The connectivity revolution is putting Internet services, from satellite navigation systems to advanced telecommunications, into vehicle dashboards.  

The autonomy revolution, in plain English, is the driverless car. It is already creeping into vehicles in the form of radar that can sense a potential collision and automatically apply the brakes.

Ultimately, autonomous cars might obliviate individual ownership as cars ferry passengers to their desired destinations before heading off to pick up their next customer. Driverless cars could be a linchpin of a future "sharing economy."  

At this year's show all three trends will be evident, but not dominant. Google's driverless guru, Chris Urmson, will attend the show, but without one of the company's prototype cars.

For every electric-powered Tesla there will be lots of gas-gulping pickup trucks and SUVs, the vehicles that for all the impending technology upheavals still fuel Detroit's profits.

The future's uneasy coexistence with the present has been a recurrent theme during my annual pilgrimage to the Motor City. This juxtaposition was starkly evident, for example, at the show's centennial year in 2007, when GM drew rave reviews for its prototype "plug-in" hybrid car, the Chevrolet Volt.

Sitting a few feet away, however, was Chevy's 638-horsepower Corvette ZR1. Gas mileage: do not ask.

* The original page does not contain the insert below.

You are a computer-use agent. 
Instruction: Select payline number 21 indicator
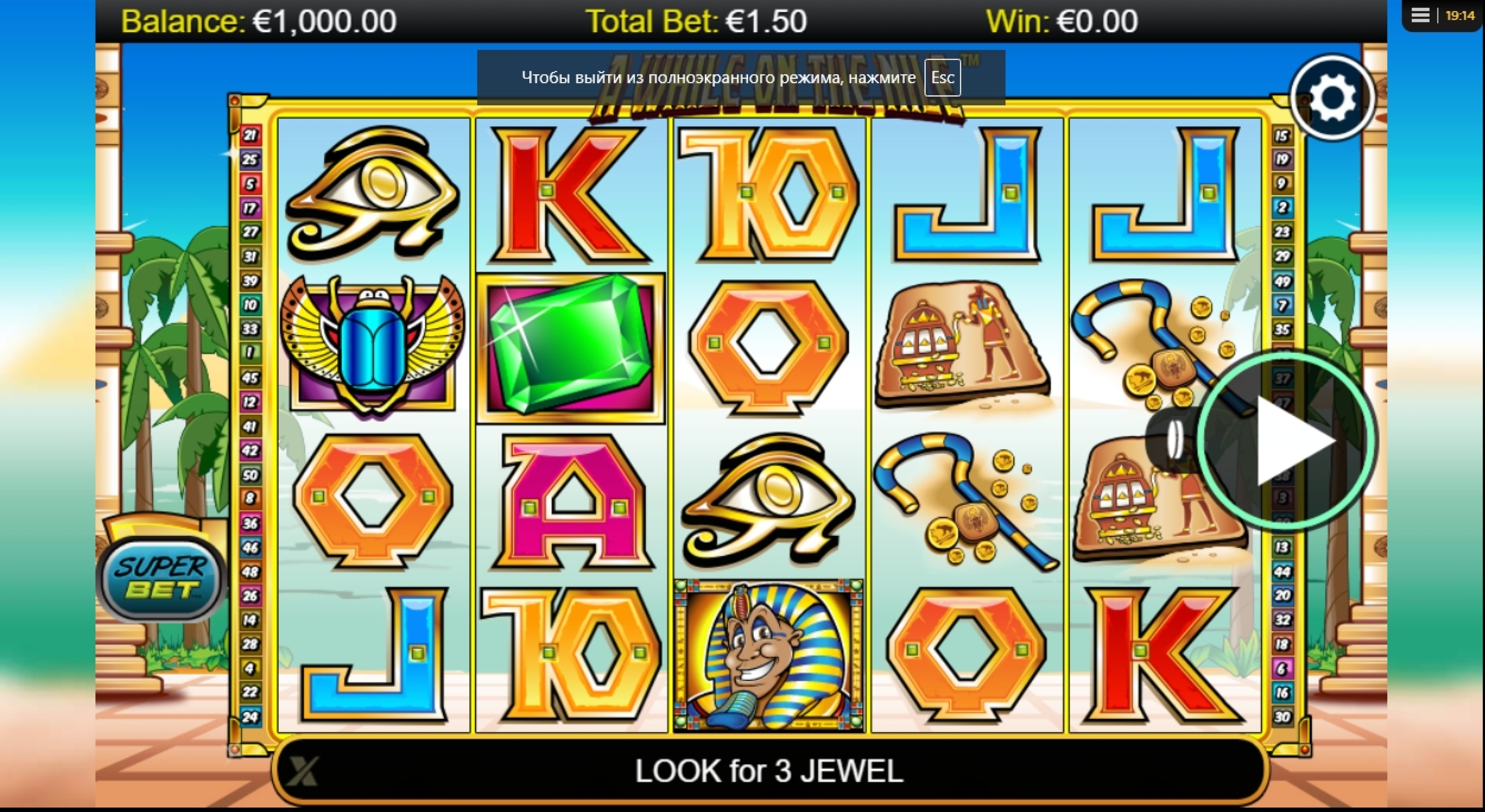pos(250,135)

Last year the Corvette (all models, not just the ZR1) outsold the Volt by almost two-to-one, as the Volt continued to short-circuit, metaphorically, in showrooms. GM is introducing a new version of the Volt this year.

One of my vivid auto show memories occurred when I was leading a group of Cub scouts, including two of my sons, through the show on the night of Jan. 17, 1991. It was the night the first U.S. war in Iraq started.  

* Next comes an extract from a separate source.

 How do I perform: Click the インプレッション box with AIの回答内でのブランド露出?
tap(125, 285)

We rushed to the press room to see the bombing on big-screen television. "Let's go home now, boys," I said after a while. "Tonight isn't a good night to look at cars." Today, nearly a quarter-century later, Iraq's agony is far worse.  

The next year, Chrysler executive Bob Lutz drove the new Jeep Grand Cherokee up the steps of the Cobo Hall exhibition center and deliberately crashed through a plate glass window in a grand publicity stunt for the company's latest new model. (The window had been rigged with tiny explosive devices to ease the vehicle's path of entry.)

In 2008 another Chrysler stunt turned to PR disaster. The company staged a cattle drive of 130 Texas longhorn steers through downtown Detroit to tout its new pickup truck. But with kids watching and TV cameras whirring, some nervous animals started mounting each other, prompting snickers about horny longhorns.

One highlight of the 1986 show, my first, was the debut of the Ford Taurus, with revolutionary curvaceous styling. Buick introduced touch-screen dashboard controls, in now-anachronistic green-on-black. The Chevy Corvette had 230 horsepower, less than today's six-cylinder Honda Accord.  

The Detroit show is held in January to be first among each year's major car shows. The archetypical weather is sideways sleet and slush up to your shins. Watching executives' wives traverse the mess in expensive gowns at the show's annual black-tie charity preview - known locally as Detroit's version of the Oscars, where "the cars are the stars" - is always a spectacle.

© Reuters. File image of horse-riding cowboys lead 120 longhorn cattle in Detroit to introduce the 2009 Dodge Ram pickup truck

Last year, for the first time, one of the gowns belonged to a CEO, GM's Mary Barra, the first woman to lead a major car company. That might be more revolutionary than anything else I have seen over the past 30 years.